EXERCISE PROMPT — Once the line containing "500x371 pixels. Task: Click" is found, return it and every line that follows, up to and including the final line of the material, exactly as written.

>>>

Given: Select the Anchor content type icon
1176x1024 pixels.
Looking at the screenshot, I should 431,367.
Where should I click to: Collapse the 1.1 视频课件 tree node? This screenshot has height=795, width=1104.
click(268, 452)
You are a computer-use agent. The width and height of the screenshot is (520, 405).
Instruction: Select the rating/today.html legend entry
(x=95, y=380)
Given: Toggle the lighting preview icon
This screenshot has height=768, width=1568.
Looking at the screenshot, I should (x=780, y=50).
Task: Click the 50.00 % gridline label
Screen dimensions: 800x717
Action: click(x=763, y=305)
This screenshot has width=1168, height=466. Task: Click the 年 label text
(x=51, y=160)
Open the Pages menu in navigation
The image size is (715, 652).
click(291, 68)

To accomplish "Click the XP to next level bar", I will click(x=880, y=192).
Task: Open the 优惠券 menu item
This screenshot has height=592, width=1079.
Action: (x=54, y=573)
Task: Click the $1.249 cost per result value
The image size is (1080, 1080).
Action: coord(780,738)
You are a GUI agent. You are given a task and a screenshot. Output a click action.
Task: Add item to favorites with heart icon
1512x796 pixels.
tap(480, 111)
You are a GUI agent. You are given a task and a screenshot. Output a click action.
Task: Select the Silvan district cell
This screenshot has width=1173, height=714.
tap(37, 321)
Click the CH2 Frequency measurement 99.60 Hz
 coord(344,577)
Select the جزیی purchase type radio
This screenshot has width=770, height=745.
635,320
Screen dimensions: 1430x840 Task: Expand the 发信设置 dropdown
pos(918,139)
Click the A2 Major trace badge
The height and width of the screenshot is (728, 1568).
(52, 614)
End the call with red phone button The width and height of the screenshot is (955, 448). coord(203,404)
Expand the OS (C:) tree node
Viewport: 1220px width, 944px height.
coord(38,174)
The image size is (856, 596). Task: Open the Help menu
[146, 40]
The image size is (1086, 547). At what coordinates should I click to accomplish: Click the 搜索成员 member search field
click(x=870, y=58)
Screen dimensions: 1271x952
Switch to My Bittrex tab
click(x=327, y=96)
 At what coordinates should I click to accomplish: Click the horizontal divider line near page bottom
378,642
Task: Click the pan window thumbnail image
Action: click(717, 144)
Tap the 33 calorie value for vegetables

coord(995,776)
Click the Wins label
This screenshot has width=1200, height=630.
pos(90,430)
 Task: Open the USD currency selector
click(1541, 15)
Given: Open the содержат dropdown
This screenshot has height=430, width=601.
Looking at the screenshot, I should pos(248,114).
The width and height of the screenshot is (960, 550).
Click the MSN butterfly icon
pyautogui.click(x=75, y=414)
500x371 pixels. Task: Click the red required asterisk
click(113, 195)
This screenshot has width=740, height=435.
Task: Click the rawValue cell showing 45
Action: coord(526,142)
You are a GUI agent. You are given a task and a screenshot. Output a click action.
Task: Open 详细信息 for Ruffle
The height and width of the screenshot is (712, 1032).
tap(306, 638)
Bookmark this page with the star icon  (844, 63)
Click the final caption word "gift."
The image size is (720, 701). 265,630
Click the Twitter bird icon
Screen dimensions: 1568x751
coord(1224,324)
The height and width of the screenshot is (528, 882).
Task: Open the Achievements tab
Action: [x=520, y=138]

<<<

EXERCISE SOLUTION —
500x371 pixels. Task: Click the red required asterisk
click(113, 195)
This screenshot has width=740, height=435.
Task: Click the rawValue cell showing 45
Action: coord(526,142)
You are a GUI agent. You are given a task and a screenshot. Output a click action.
Task: Open 详细信息 for Ruffle
The height and width of the screenshot is (712, 1032).
tap(306, 638)
Bookmark this page with the star icon  (844, 63)
Click the final caption word "gift."
The image size is (720, 701). 265,630
Click the Twitter bird icon
Screen dimensions: 1568x751
coord(1224,324)
The height and width of the screenshot is (528, 882).
Task: Open the Achievements tab
Action: [x=520, y=138]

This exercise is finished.